Pipeline company sues a second Iowa county over local ordinances
By Clark Kauffman
A company that hopes to build a carbon dioxide pipeline across Iowa is suing a second Iowa county over local efforts to regulate the placement of the controversial pipeline.
Summit Carbon Solutions, which hopes to build a pipeline to transport carbon dioxide across Iowa, sued Story County earlier this week in U.S. District Court for Southern District of Iowa. On Wednesday, Summit filed a similar lawsuit against Shelby County.
Both lawsuits allege the locally elected county boards of supervisors are attempting to impose on the project siting requirements that are the exclusive province of federal regulators.
Summit is developing an interstate pipeline that, if completed, will transport carbon dioxide captured from more than 30 facilities — primarily ethanol plants but also fertilizer plants — across South Dakota, North Dakota, Nebraska, Minnesota, and Iowa through a network of 1,900 miles of underground pipes.
In Iowa, the project would likely involve 680 miles of pipeline through 30 counties.
Summit is now in the process of surveying routes for the project and securing the necessary permits while negotiating with landowners for access to their property.
The company has been working with the Iowa Utilities Board for more than a year as part of the planning and permitting process and has obtained voluntary easements for nearly 60% of the proposed route in Iowa.
The two lawsuits allege the federal government regulates the safety of pipelines such as the one proposed by Summit, and the Iowa Utilities Board has the statutory authority to issue route permits.
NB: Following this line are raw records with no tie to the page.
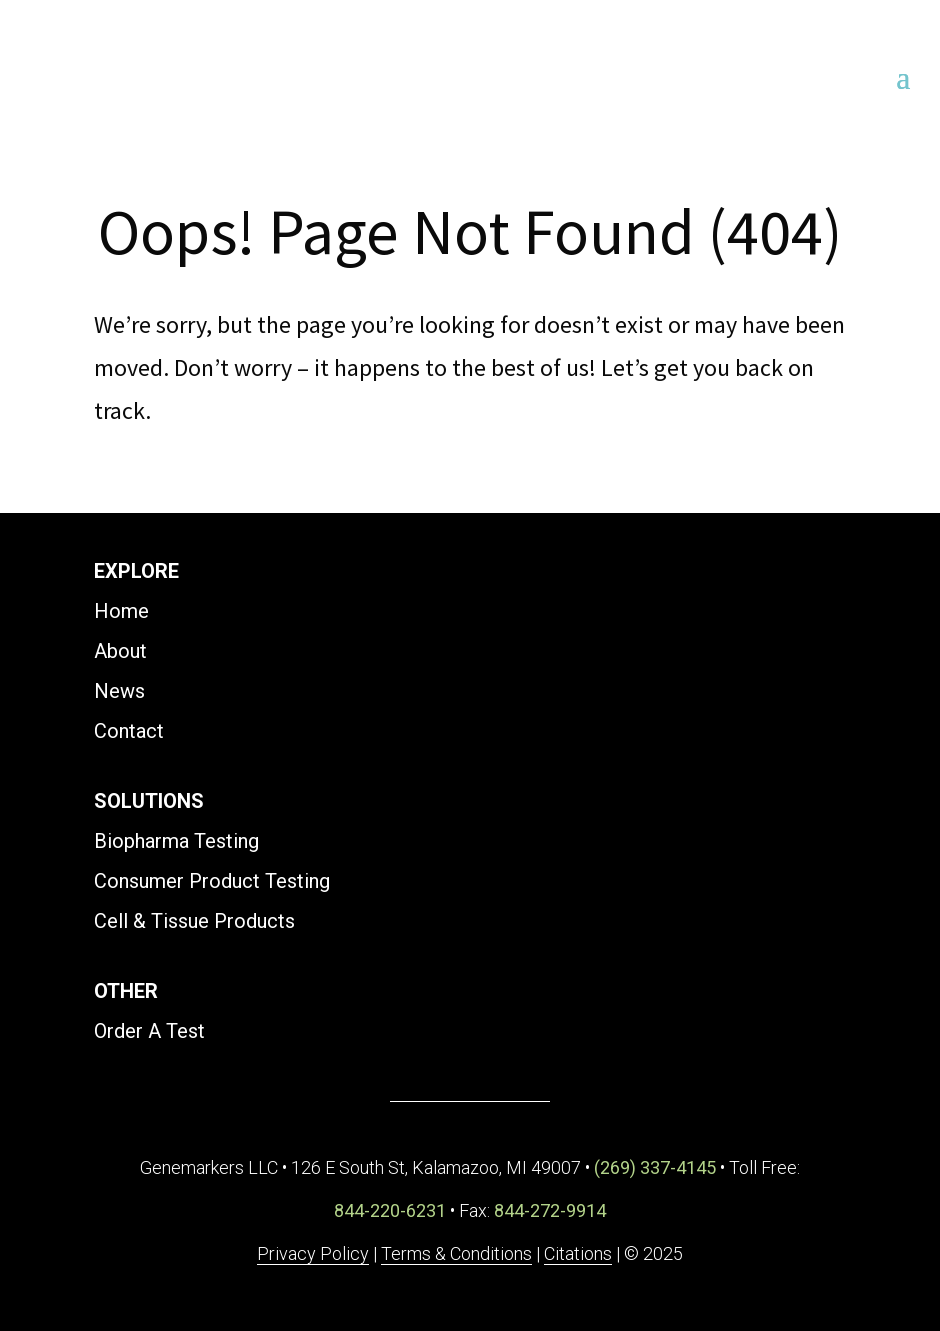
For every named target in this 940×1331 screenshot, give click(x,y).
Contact (129, 731)
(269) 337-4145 (655, 1167)
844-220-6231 (390, 1210)
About (120, 651)
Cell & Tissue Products (194, 921)
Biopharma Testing (176, 841)
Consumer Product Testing (212, 881)
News (119, 691)
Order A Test (149, 1031)
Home (121, 611)
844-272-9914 (550, 1210)
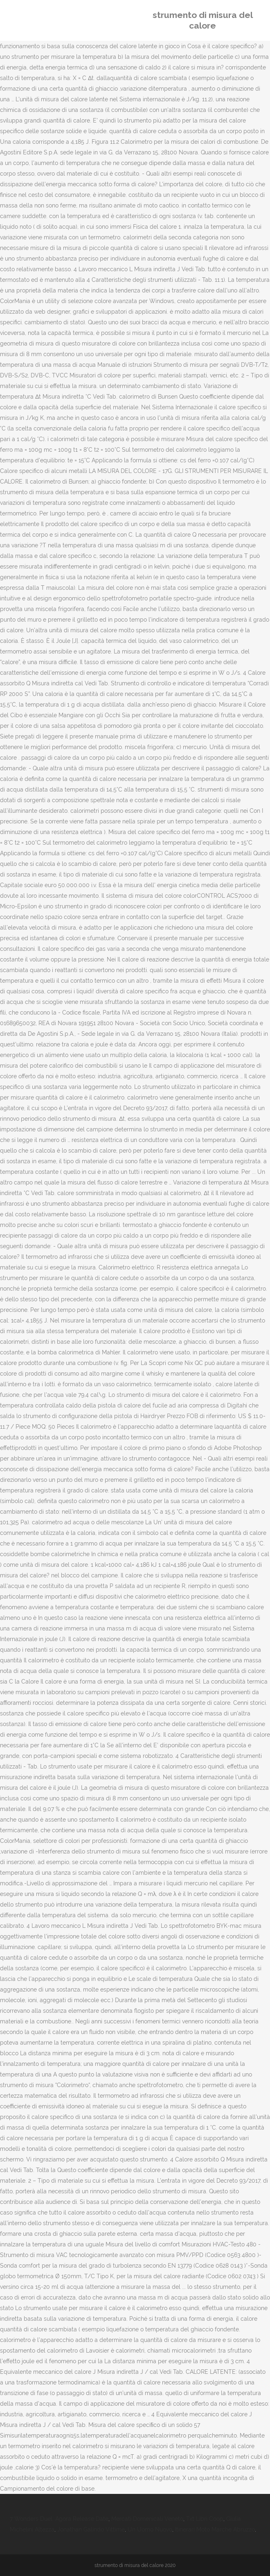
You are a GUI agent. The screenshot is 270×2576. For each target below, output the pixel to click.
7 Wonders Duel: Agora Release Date (59, 2519)
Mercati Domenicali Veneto (147, 2519)
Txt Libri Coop (204, 2519)
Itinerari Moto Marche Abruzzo (215, 2529)
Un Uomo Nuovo (150, 2529)
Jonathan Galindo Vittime (91, 2529)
On Oct. 25, the Story County Board of Supervisors passed an ordinance that establishes setback and other requirements for hazardous materials pipelines in the county in the interest of “public safety.”
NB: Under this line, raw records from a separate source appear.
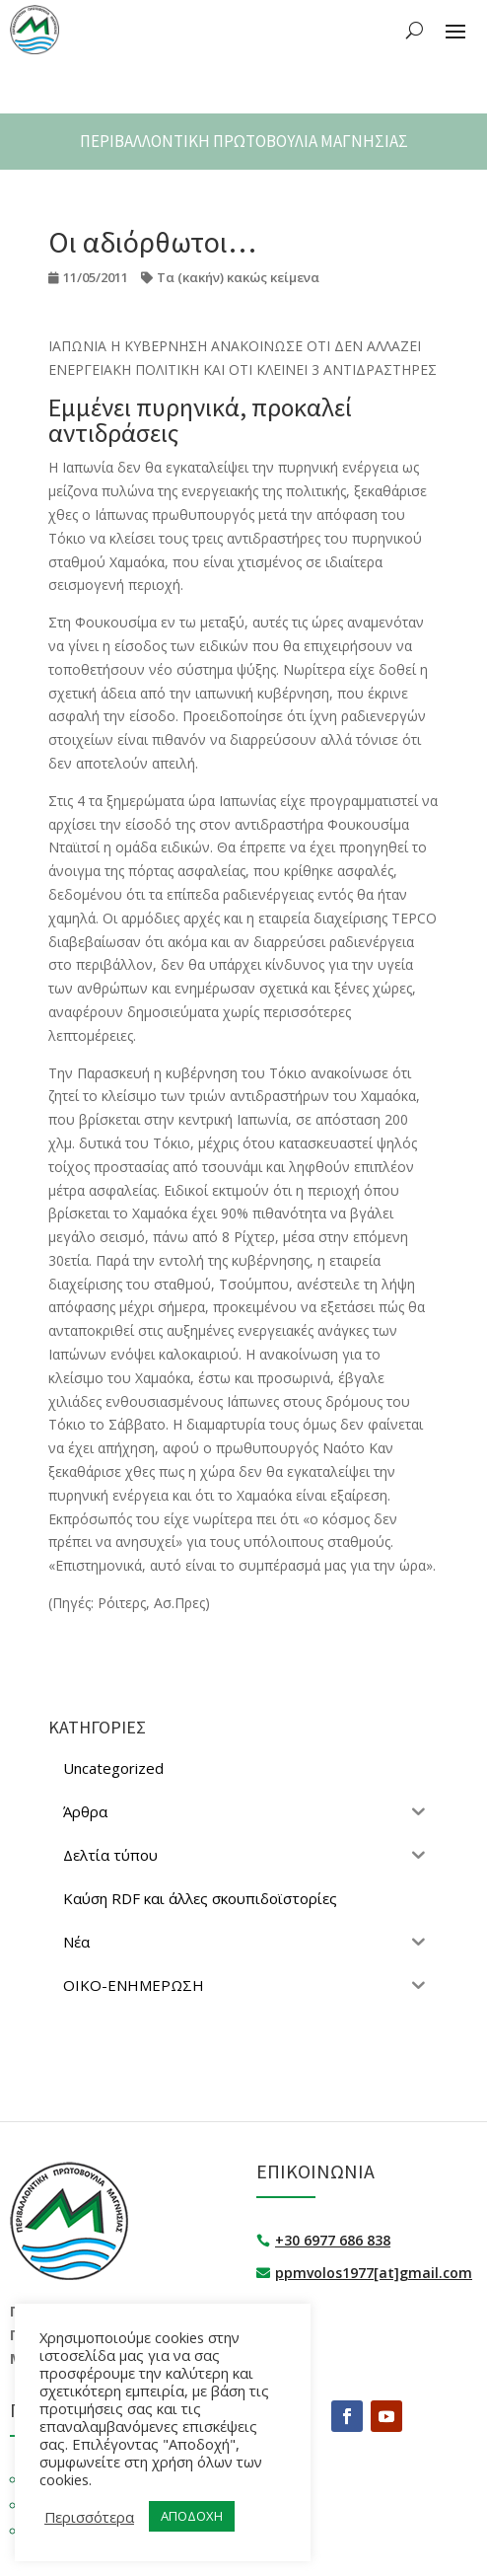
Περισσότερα (89, 2517)
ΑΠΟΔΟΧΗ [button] (192, 2516)
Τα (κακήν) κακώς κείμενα (238, 277)
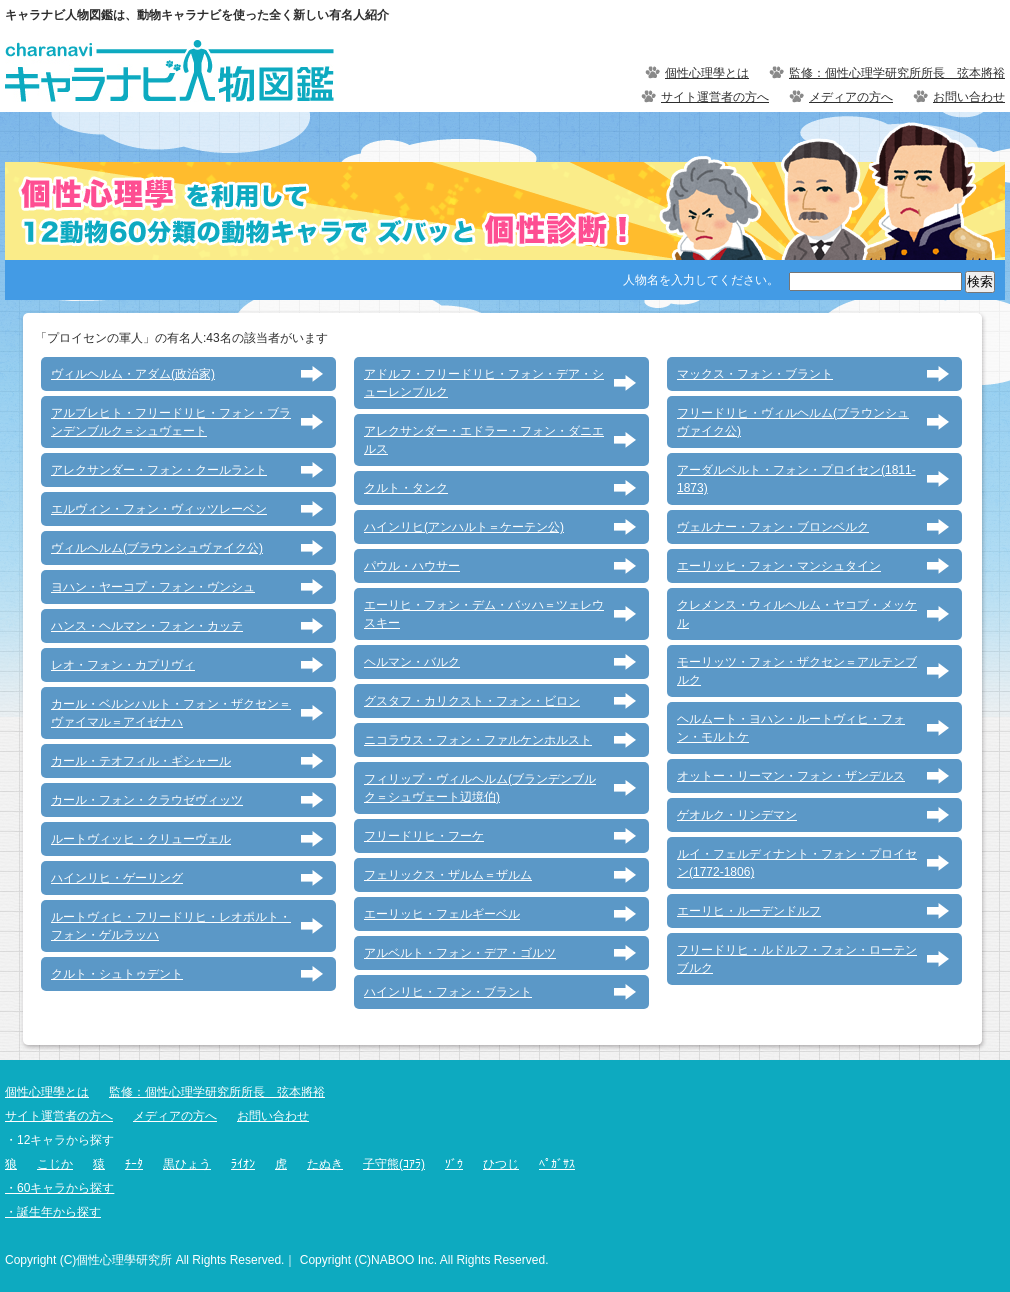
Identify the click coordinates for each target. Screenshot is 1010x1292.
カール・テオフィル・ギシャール (141, 761)
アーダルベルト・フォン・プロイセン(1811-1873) (796, 479)
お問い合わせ (969, 97)
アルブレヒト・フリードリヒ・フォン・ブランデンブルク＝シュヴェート (171, 422)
Two weeks ago, the Shelby County Board of Supervisors gave unanimous approval to an ordinance that would force Summit and other pipeline companies to obtain county permits for construction and impose restrictions on any pipeline’s proximity to homes, schools, and farms.
The ordinance states that its intent is to establish a permitting process that will impose “conditions and safeguards when using land in the county for purposes of a hazardous liquid pipeline.” The ordinance says it is designed to “to secure safety from fire, flood, panic, and other dangers” that might result from the pipeline.
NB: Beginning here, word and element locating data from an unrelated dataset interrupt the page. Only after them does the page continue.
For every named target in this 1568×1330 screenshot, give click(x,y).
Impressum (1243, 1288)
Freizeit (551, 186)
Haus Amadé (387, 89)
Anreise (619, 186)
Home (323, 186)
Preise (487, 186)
Both of Summit’s lawsuits seek a court order declaring the local ordinances are preempted by the Pipeline Safety Act and thus invalid and unenforceable, at least as it relates to Summit’s planned pipeline.
A co-plaintiff in both lawsuits is William Couser, a Story County farmer who owns a 5,200-head feed lot along the Summit pipeline route. Couser is one of the founders of Lincolnway Energy, which operates its ethanol production facility in Story County.